Dataset entries
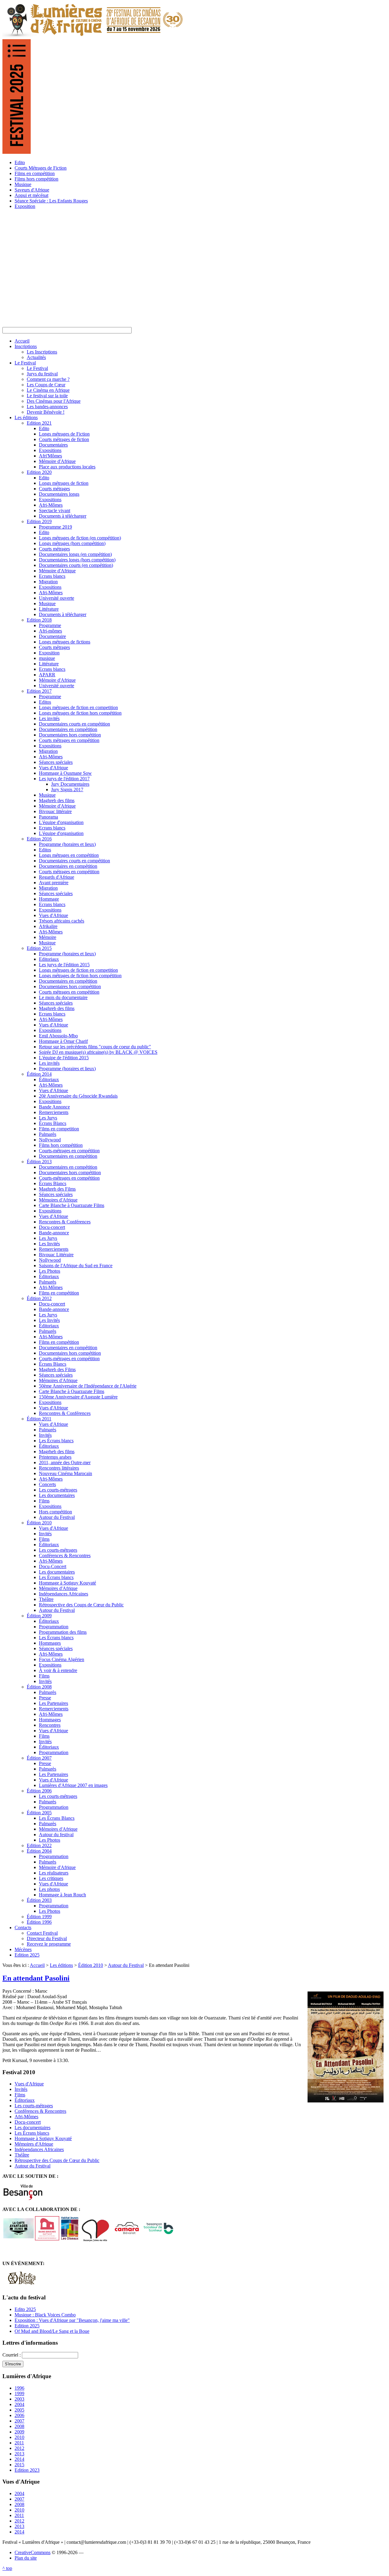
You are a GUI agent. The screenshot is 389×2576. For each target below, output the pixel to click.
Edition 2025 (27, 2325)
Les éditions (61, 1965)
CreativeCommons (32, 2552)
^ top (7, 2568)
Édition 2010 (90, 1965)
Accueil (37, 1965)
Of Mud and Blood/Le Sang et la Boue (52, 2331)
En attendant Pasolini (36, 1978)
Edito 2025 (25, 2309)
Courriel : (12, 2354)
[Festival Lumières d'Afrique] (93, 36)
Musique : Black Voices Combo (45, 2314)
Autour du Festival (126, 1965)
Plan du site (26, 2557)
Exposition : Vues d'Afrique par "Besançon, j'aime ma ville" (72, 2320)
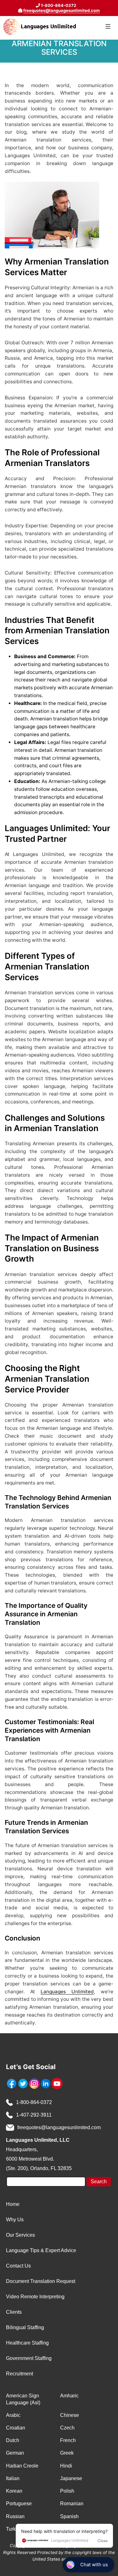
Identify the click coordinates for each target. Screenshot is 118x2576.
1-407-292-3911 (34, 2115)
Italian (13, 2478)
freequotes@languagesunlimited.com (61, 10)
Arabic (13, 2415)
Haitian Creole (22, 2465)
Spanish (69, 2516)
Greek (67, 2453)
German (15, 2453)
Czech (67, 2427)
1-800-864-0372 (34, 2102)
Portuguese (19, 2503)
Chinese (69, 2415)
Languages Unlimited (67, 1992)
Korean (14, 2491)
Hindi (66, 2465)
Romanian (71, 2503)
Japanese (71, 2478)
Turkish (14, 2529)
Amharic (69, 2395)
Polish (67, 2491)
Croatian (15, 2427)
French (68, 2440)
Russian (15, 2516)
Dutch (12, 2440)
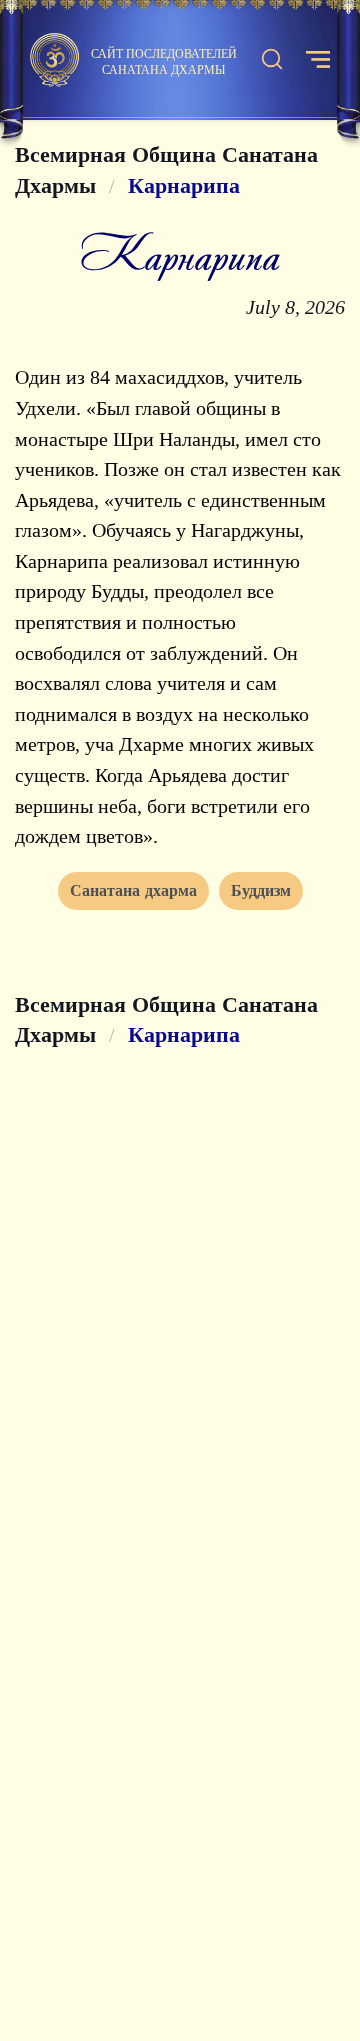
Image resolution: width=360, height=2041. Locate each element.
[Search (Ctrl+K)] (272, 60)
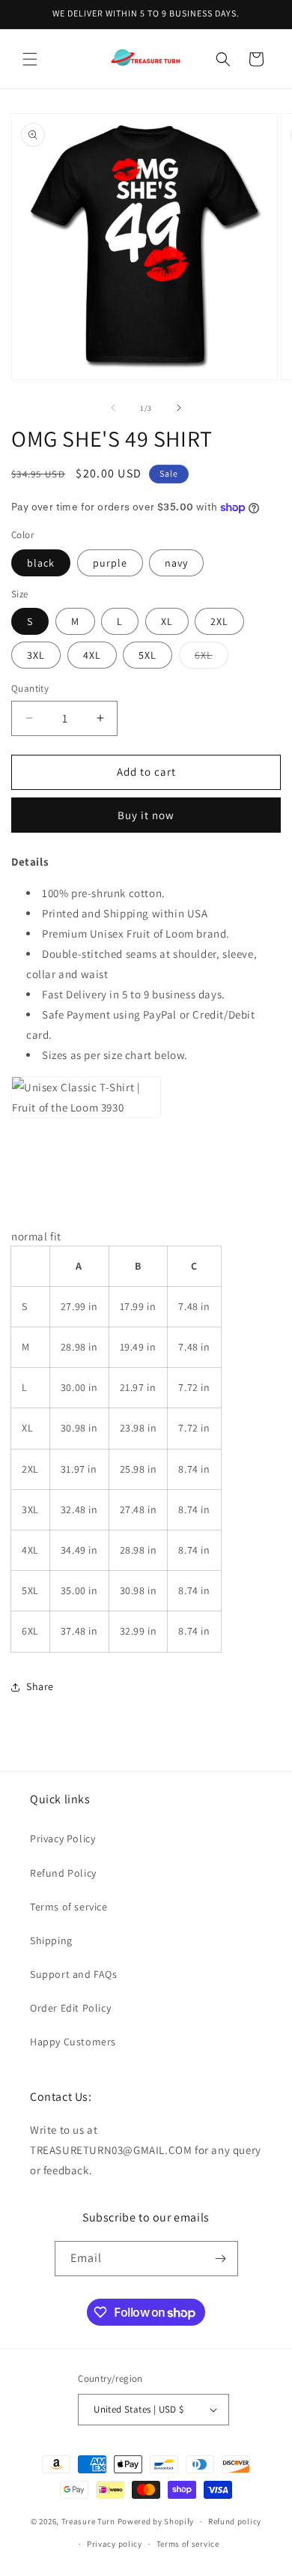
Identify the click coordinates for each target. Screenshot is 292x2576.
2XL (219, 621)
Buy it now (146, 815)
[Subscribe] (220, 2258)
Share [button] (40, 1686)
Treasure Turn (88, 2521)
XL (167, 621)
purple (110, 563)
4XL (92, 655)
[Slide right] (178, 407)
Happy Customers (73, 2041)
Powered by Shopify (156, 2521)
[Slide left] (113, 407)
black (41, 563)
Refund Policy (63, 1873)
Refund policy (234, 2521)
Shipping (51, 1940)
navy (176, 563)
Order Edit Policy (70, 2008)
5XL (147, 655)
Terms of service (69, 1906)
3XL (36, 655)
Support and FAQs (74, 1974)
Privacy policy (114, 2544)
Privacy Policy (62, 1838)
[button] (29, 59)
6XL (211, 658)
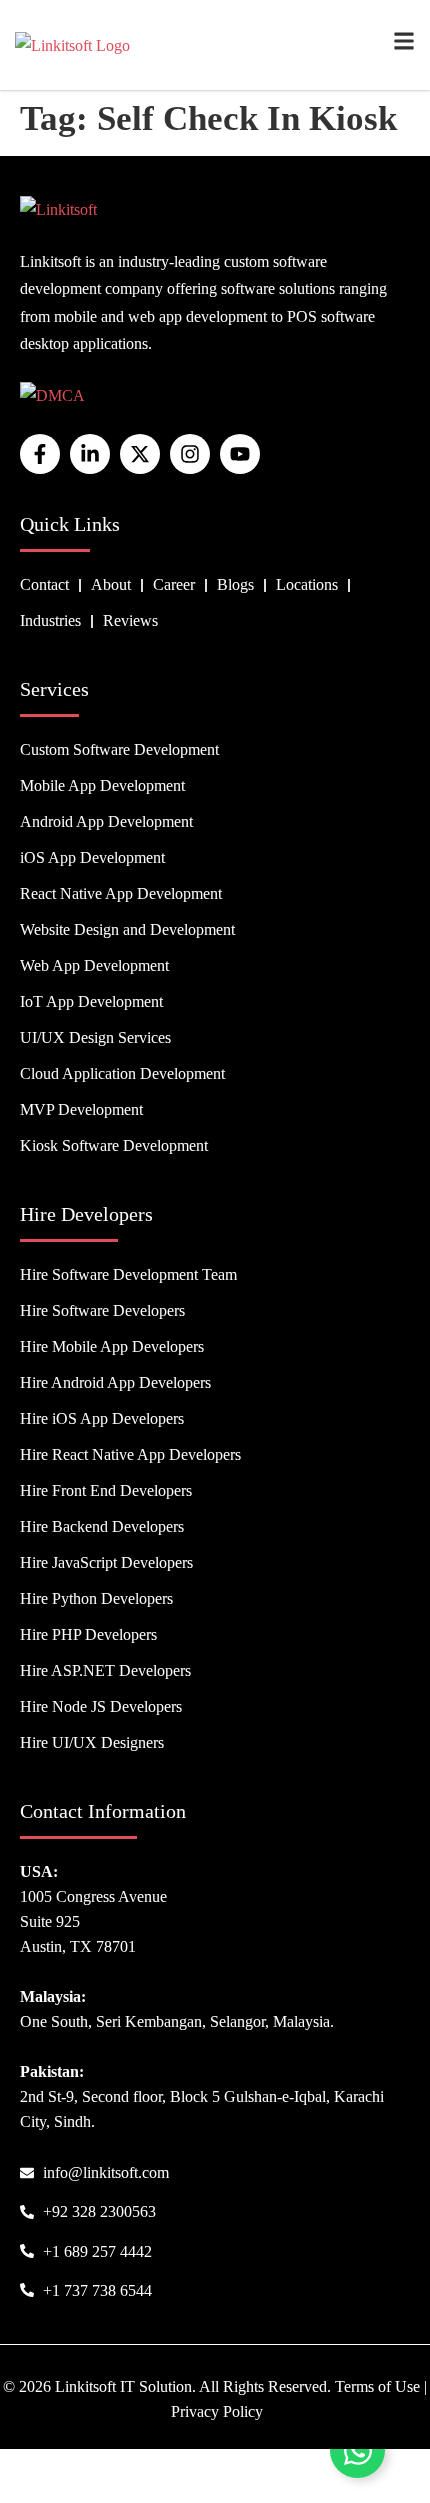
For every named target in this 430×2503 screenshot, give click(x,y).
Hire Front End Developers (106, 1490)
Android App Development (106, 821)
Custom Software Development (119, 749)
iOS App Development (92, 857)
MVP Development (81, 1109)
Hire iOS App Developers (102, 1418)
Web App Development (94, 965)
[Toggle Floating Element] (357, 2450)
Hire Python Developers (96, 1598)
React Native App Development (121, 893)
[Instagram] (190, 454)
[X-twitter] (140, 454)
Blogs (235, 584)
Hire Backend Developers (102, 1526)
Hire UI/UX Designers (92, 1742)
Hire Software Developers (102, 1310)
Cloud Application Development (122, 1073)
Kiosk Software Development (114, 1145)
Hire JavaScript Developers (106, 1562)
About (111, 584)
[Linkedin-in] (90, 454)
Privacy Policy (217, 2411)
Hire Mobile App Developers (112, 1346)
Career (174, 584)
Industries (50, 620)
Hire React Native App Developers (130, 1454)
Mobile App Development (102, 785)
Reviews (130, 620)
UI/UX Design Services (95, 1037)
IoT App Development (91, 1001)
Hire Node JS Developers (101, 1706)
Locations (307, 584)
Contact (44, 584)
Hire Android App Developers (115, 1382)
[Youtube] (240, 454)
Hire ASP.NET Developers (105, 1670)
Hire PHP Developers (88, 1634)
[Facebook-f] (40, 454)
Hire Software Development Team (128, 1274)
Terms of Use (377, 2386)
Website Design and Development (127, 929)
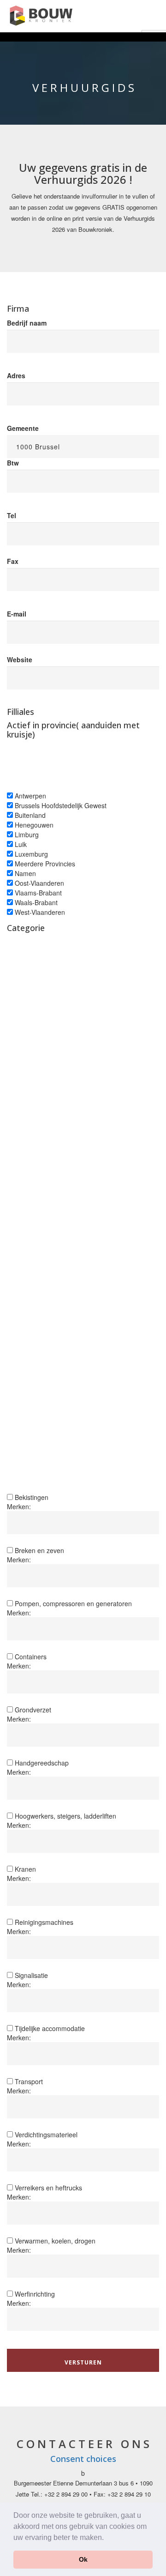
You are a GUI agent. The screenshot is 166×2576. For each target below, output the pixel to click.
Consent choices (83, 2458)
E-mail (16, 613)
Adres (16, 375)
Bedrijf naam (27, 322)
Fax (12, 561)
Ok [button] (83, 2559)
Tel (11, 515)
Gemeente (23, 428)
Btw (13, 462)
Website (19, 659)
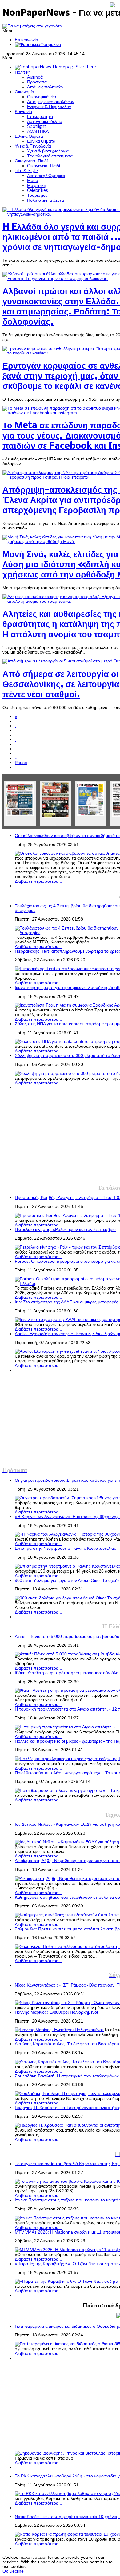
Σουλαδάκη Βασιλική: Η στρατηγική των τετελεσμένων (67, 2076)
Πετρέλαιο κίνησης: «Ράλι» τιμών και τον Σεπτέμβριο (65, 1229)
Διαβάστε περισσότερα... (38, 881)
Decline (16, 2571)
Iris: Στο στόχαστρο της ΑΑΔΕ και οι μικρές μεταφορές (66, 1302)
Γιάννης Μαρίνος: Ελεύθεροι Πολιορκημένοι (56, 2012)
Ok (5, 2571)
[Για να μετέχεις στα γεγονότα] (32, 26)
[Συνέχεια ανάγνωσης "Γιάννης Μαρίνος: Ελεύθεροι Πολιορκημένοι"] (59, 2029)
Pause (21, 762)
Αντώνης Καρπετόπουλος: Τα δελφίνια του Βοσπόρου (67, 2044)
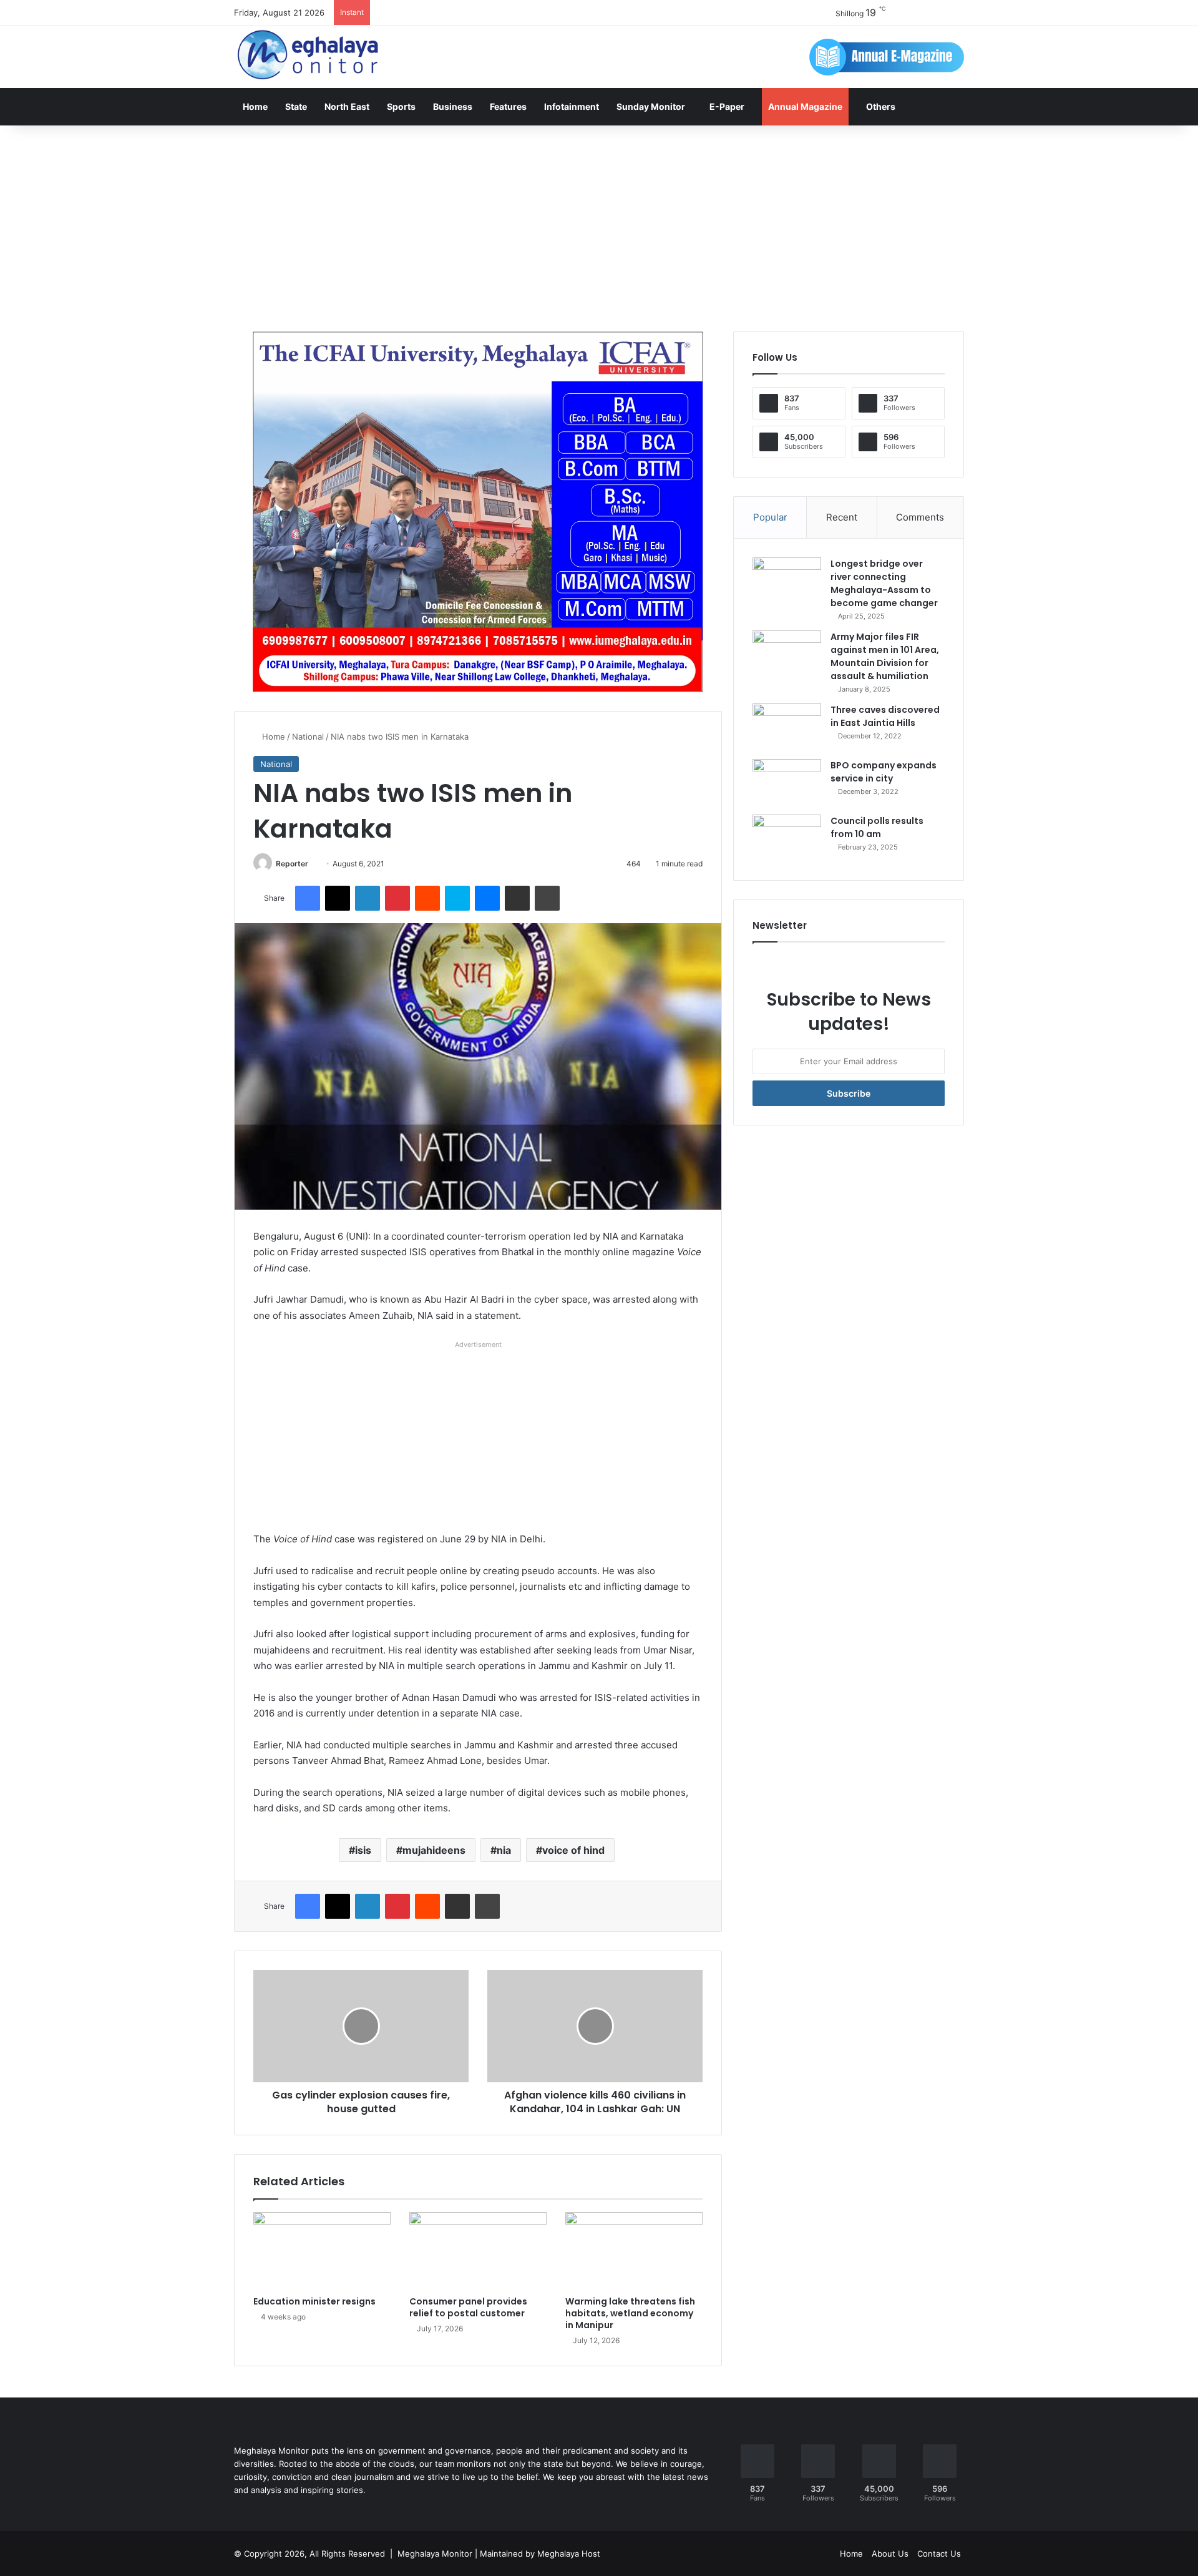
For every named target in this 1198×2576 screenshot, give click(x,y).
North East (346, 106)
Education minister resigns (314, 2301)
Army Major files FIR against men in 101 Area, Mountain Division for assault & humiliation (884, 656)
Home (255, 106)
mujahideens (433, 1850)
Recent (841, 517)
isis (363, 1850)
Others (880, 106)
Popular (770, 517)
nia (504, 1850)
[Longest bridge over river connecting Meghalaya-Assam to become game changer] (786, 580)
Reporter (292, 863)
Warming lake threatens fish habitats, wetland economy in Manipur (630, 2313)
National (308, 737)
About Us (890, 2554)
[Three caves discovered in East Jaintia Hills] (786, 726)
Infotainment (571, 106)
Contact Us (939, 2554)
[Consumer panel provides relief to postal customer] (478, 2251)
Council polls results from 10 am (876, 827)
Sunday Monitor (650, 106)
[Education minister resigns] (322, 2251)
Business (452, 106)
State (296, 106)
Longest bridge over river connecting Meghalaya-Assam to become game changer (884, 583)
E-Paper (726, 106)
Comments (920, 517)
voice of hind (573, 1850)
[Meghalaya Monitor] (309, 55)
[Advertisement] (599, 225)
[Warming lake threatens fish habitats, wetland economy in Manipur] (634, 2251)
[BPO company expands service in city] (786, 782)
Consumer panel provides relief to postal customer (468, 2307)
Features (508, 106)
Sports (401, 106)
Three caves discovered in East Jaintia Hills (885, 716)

### WHAT THE EXERCISE ASKS
Please reproduce the entries above exactly, from their first line to the line holding "navy (176, 563)" inclusive, and nothing else; the pictures stay out.

### RESPONSE TO THIS TASK
You are a GUI agent. The screenshot is 389×2576. For each target below, output the pixel to click.
Edition 2025 (27, 2325)
Les éditions (61, 1965)
CreativeCommons (32, 2552)
^ top (7, 2568)
Édition 2010 (90, 1965)
Accueil (37, 1965)
Of Mud and Blood/Le Sang et la Boue (52, 2331)
En attendant Pasolini (36, 1978)
Edito 2025 (25, 2309)
Courriel : (12, 2354)
[Festival Lumières d'Afrique] (93, 36)
Musique : Black Voices Combo (45, 2314)
Autour du Festival (126, 1965)
Plan du site (26, 2557)
Exposition : Vues d'Afrique par "Besançon, j'aime ma ville" (72, 2320)
Identify the click coordinates for each target. Screenshot is 118x2576.
1-407-292-3911 (34, 2115)
Italian (13, 2478)
freequotes@languagesunlimited.com (61, 10)
Arabic (13, 2415)
Haitian Creole (22, 2465)
Spanish (69, 2516)
Greek (67, 2453)
German (15, 2453)
Czech (67, 2427)
1-800-864-0372 (34, 2102)
Portuguese (19, 2503)
Chinese (69, 2415)
Languages Unlimited (67, 1992)
Korean (14, 2491)
Hindi (66, 2465)
Romanian (71, 2503)
Japanese (71, 2478)
Turkish (14, 2529)
Amharic (69, 2395)
Polish (67, 2491)
Croatian (15, 2427)
French (68, 2440)
Russian (15, 2516)
Dutch (12, 2440)
Image resolution: width=360, height=2041. Locate each element.
[Search (Ctrl+K)] (272, 60)
Identify the click coordinates for each target. Screenshot is 292x2576.
2XL (219, 621)
Buy it now (146, 815)
[Subscribe] (220, 2258)
Share [button] (40, 1686)
Treasure Turn (88, 2521)
XL (167, 621)
purple (110, 563)
4XL (92, 655)
[Slide right] (178, 407)
Happy Customers (73, 2041)
Powered by Shopify (156, 2521)
[Slide left] (113, 407)
black (41, 563)
Refund Policy (63, 1873)
Refund policy (234, 2521)
Shipping (51, 1940)
navy (176, 563)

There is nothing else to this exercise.